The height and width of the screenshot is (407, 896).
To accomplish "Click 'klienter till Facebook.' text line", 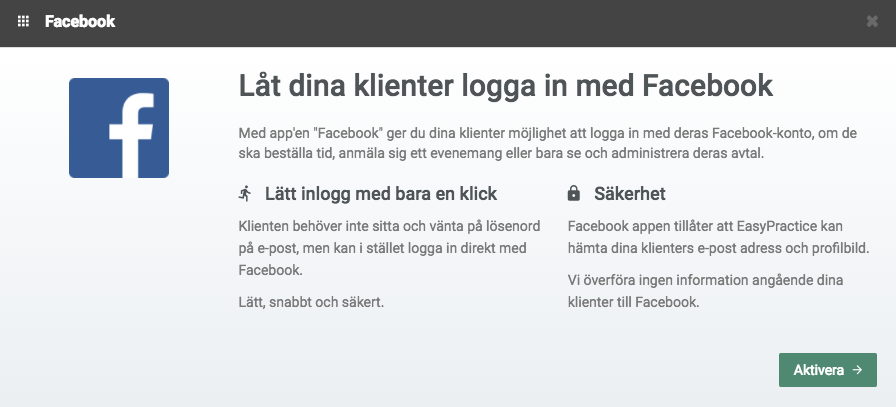I will (x=633, y=302).
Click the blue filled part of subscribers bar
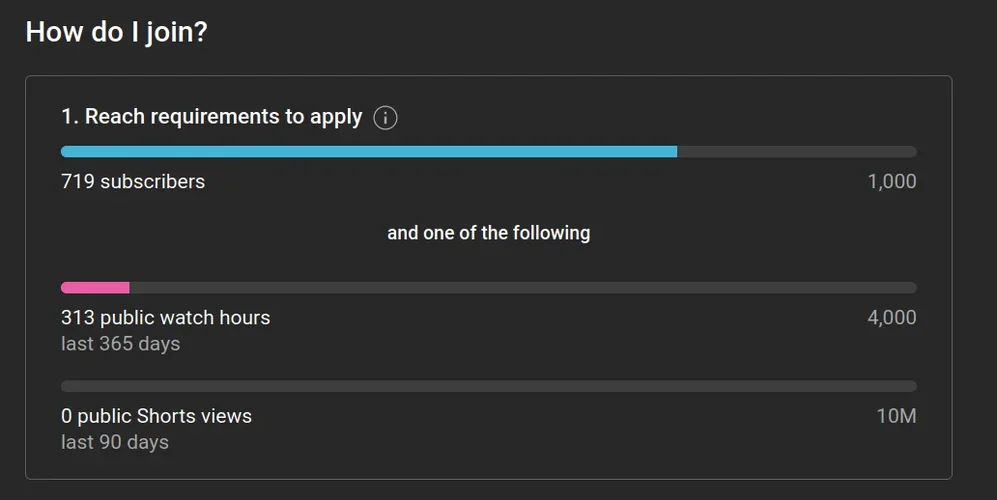 [x=368, y=152]
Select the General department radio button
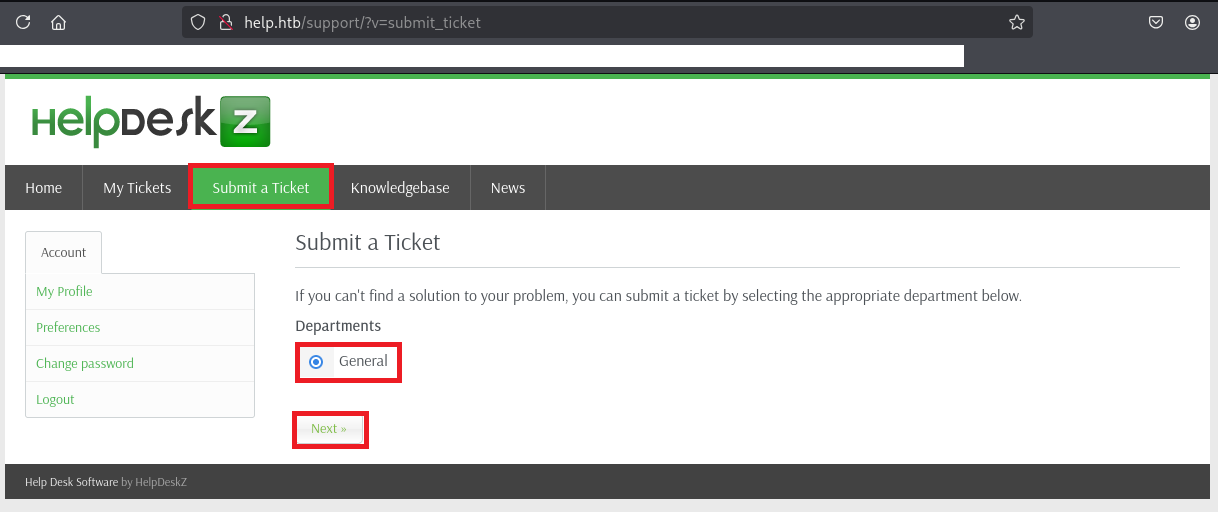Image resolution: width=1218 pixels, height=512 pixels. [x=316, y=362]
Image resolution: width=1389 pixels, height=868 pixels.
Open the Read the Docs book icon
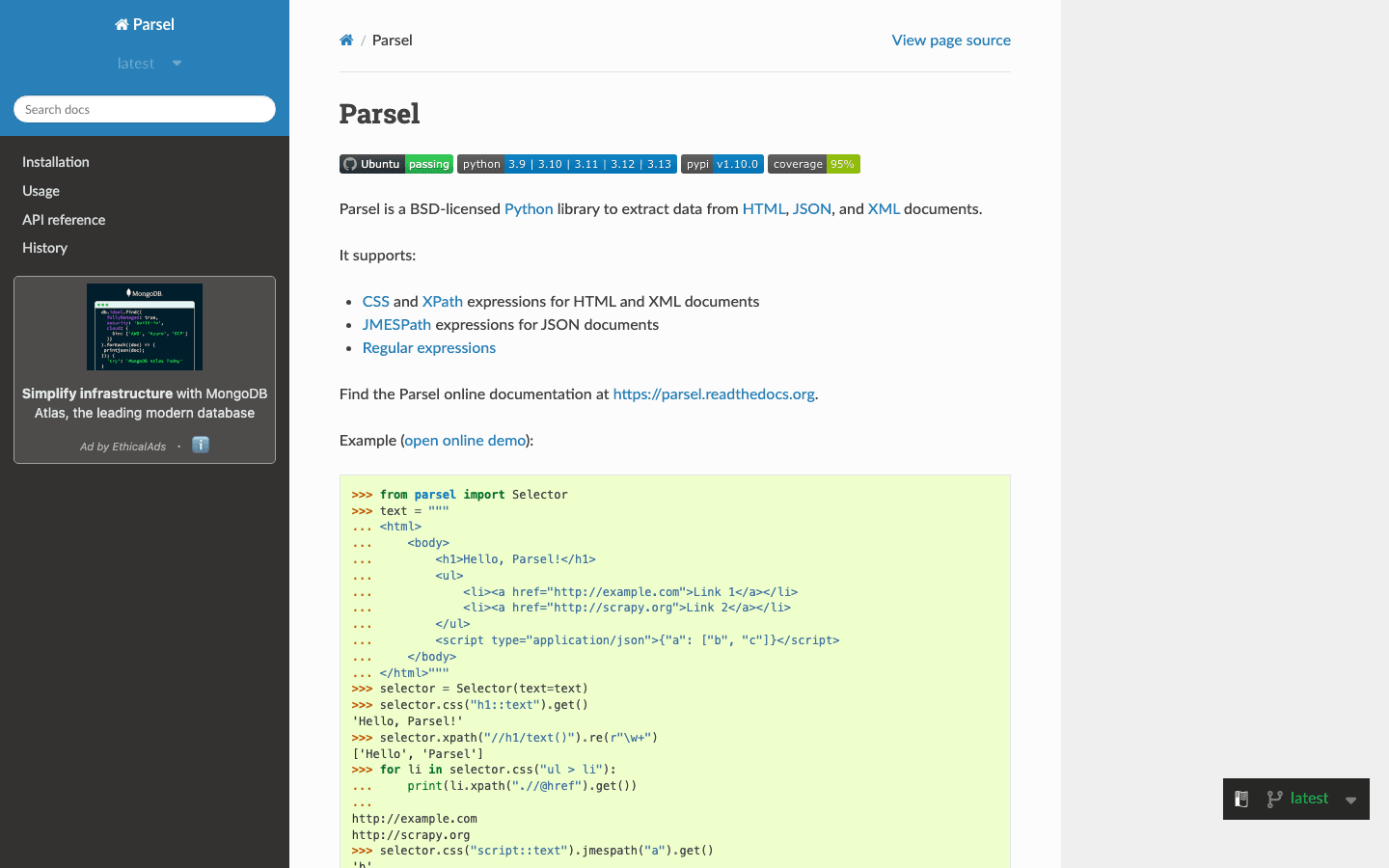pyautogui.click(x=1241, y=799)
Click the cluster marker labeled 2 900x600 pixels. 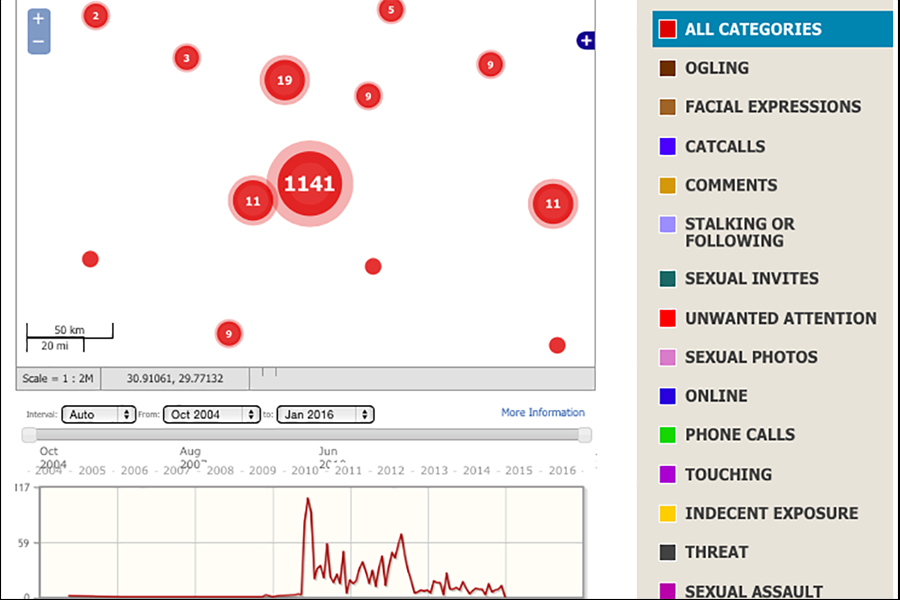95,16
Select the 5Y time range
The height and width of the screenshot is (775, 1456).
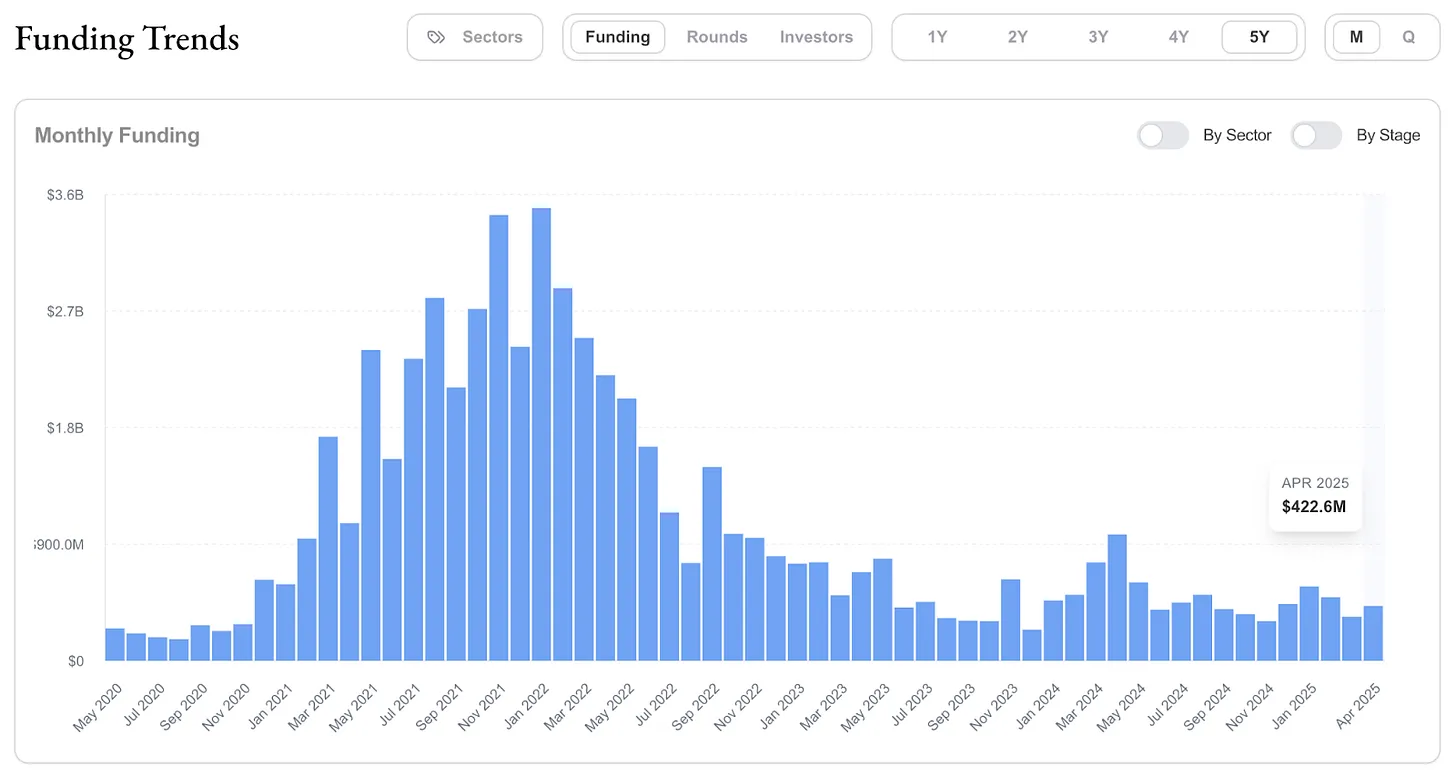click(1259, 37)
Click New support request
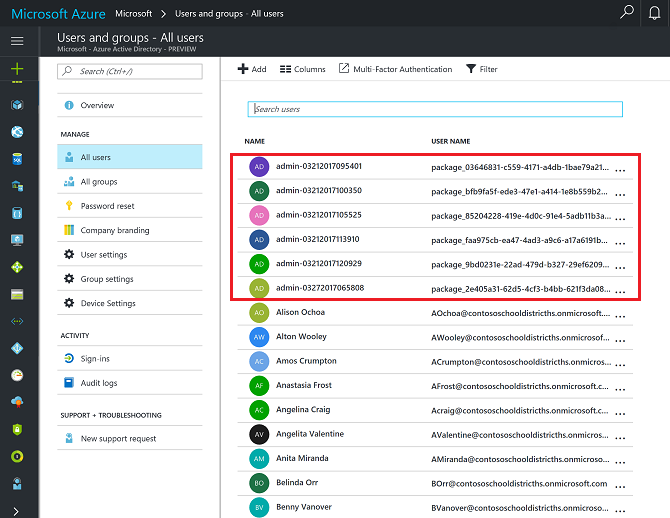This screenshot has width=670, height=518. [x=118, y=439]
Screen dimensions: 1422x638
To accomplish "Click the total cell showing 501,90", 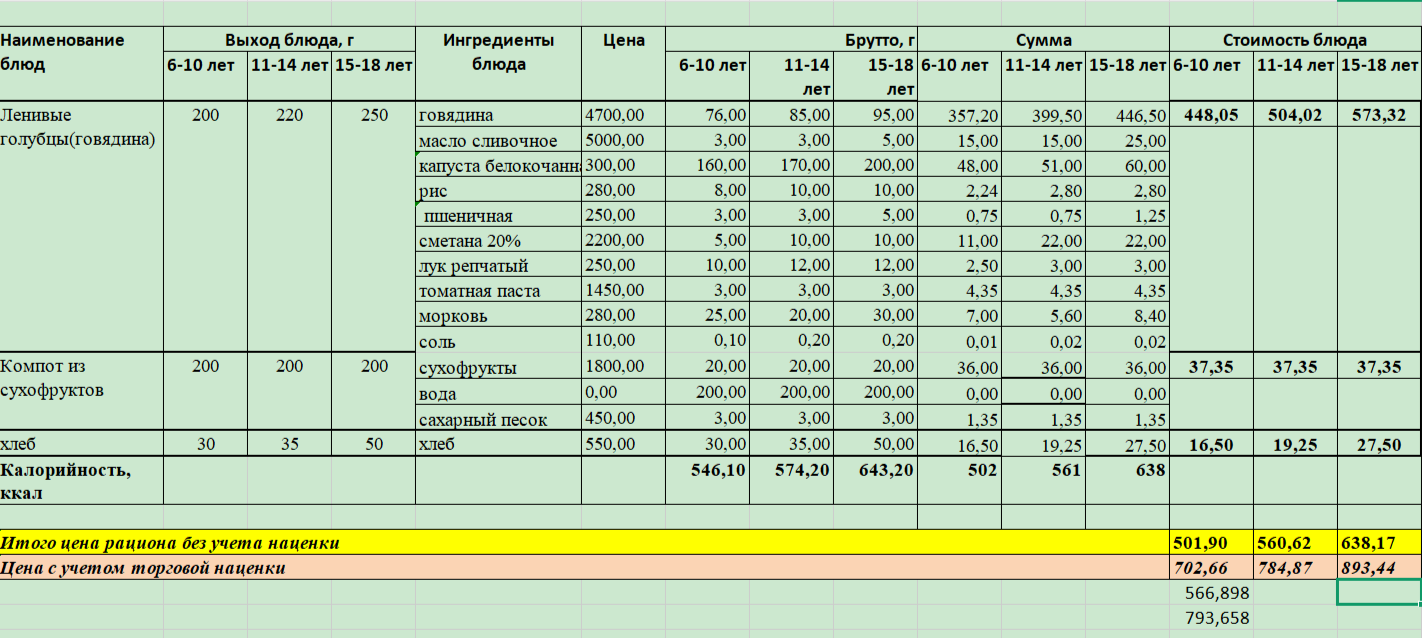I will [1211, 543].
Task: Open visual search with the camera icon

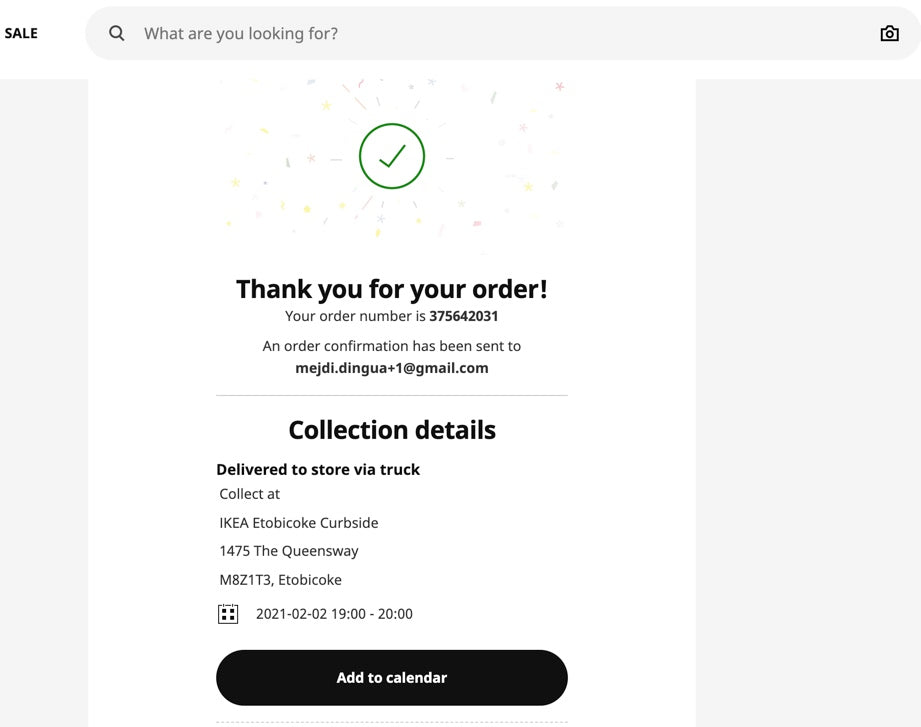Action: (x=889, y=33)
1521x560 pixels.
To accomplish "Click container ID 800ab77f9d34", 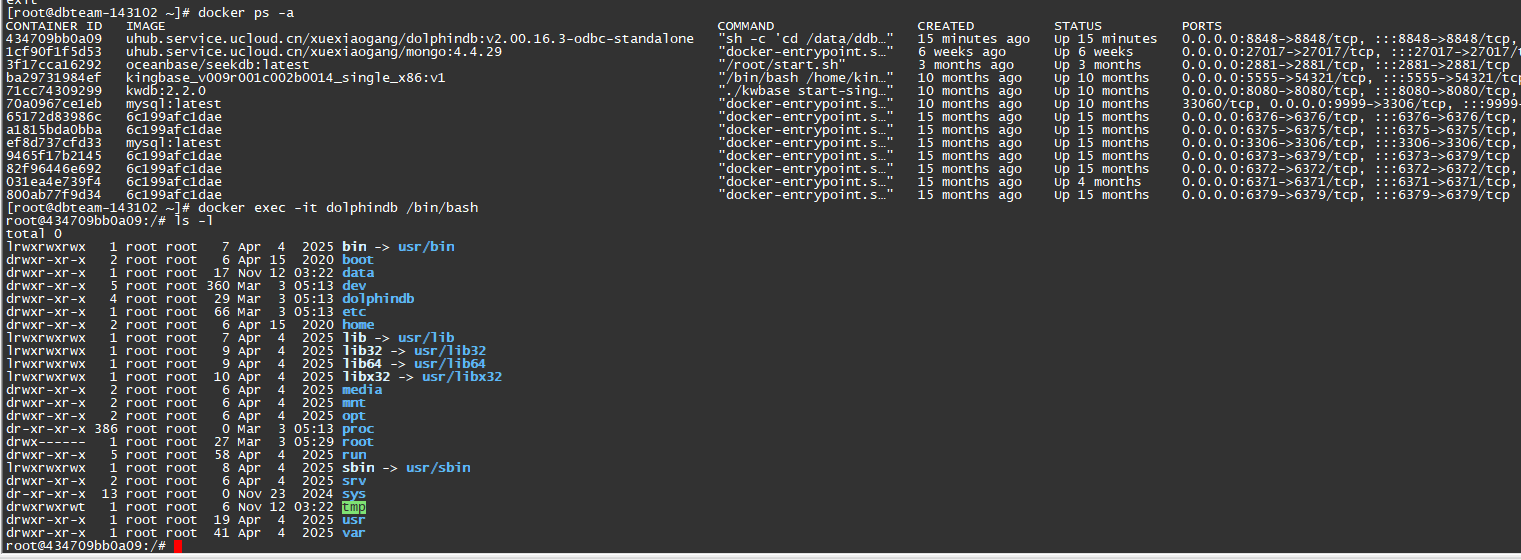I will pyautogui.click(x=53, y=194).
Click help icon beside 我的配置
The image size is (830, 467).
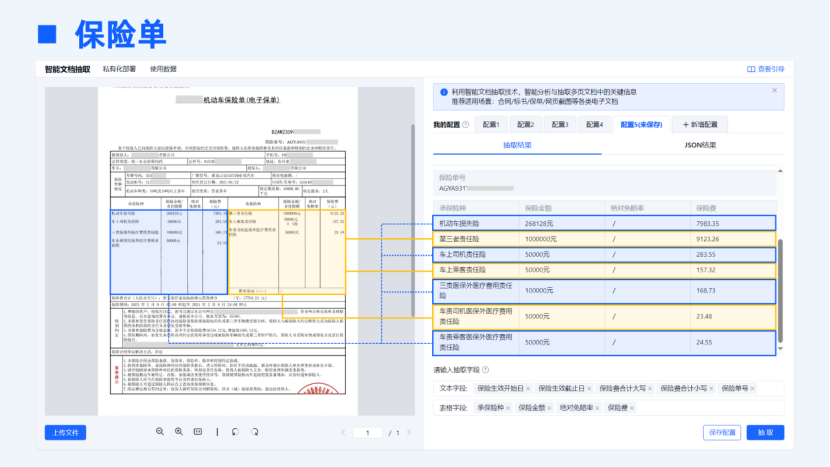tap(466, 125)
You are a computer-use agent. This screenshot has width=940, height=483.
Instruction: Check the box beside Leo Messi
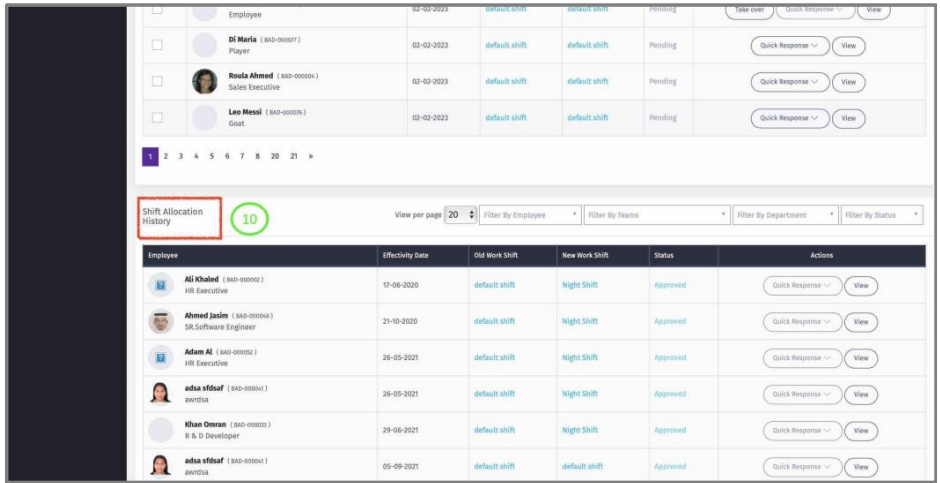[x=157, y=118]
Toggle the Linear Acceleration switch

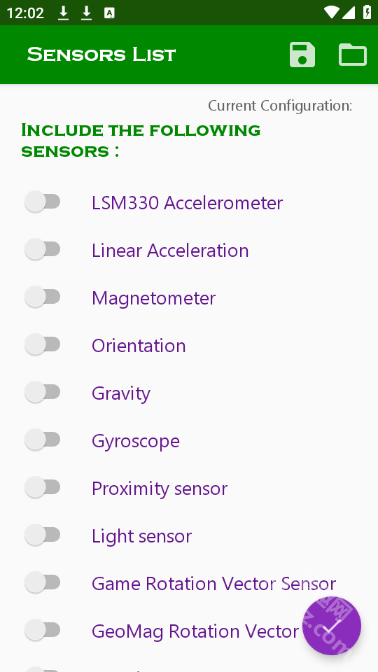(42, 249)
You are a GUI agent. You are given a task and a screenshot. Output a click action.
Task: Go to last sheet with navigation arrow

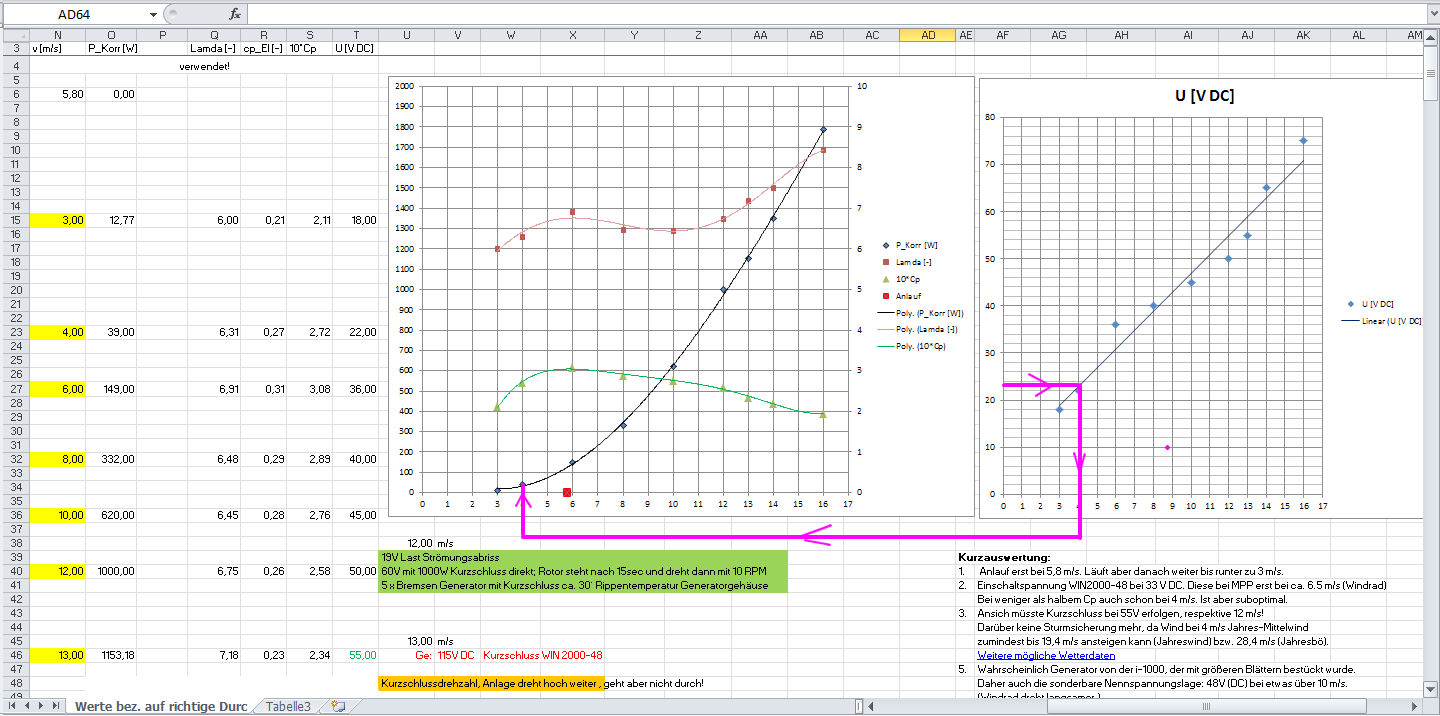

Activity ::
Within the material, find all lines that hold the word "agent" and show them.

Problem solution ::
You are a computer-use agent. This screenshot has width=940, height=483.
You are a GUI agent. You are given a task and a screenshot. Output a click action.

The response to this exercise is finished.